→ Work item:
Look below for the lines from the one with "This screenshot has width=1184, height=1296." to the one with "the Sulaiman Ahmed", and copy exactly those lines, both ends included.

→ Data for this exercise:
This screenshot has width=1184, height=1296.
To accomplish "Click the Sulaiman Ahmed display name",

---

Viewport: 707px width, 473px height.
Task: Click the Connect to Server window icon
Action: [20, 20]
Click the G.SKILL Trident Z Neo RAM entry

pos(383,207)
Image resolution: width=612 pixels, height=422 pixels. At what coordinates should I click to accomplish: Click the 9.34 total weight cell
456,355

* * *

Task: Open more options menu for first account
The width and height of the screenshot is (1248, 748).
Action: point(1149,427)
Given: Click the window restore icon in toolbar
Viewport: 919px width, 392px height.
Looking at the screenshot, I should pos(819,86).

→ Task solution:
This screenshot has width=1184, height=1296.
To accomplish "Click the Sulaiman Ahmed display name",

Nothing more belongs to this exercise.